=== Section Start ===
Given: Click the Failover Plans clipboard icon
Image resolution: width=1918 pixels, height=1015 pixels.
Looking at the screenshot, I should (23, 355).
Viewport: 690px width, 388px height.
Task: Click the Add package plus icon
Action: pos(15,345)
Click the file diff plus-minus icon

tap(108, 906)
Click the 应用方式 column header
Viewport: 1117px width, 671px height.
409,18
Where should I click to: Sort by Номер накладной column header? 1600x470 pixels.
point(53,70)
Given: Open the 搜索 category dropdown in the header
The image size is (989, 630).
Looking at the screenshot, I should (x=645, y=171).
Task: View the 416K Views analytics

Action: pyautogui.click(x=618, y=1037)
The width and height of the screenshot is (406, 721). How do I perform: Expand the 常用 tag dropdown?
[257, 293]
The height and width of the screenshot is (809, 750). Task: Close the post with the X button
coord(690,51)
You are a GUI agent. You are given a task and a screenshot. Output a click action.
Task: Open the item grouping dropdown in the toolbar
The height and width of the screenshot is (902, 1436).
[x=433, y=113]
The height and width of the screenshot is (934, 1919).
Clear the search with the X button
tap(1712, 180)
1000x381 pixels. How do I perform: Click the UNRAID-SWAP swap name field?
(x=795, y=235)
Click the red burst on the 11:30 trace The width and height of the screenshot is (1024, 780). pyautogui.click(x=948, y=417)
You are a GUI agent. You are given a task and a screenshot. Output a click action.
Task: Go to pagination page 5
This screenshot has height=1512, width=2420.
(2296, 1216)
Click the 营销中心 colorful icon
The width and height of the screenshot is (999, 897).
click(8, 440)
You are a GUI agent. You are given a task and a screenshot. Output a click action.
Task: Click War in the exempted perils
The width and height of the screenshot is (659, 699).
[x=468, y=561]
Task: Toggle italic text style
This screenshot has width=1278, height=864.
=== Section End ===
> [Work order]: Copy exactly the lines that run from the one with "The height and width of the screenshot is (934, 1919)." to the last line of the material, including both.

> [Answer to the exercise]:
The height and width of the screenshot is (934, 1919).
Clear the search with the X button
tap(1712, 180)
1000x381 pixels. How do I perform: Click the UNRAID-SWAP swap name field?
(x=795, y=235)
Click the red burst on the 11:30 trace The width and height of the screenshot is (1024, 780). pyautogui.click(x=948, y=417)
You are a GUI agent. You are given a task and a screenshot. Output a click action.
Task: Go to pagination page 5
This screenshot has height=1512, width=2420.
(2296, 1216)
Click the 营销中心 colorful icon
The width and height of the screenshot is (999, 897).
click(8, 440)
You are a GUI agent. You are given a task and a screenshot. Output a click action.
Task: Click War in the exempted perils
The width and height of the screenshot is (659, 699).
[x=468, y=561]
Task: Toggle italic text style
This screenshot has width=1278, height=864.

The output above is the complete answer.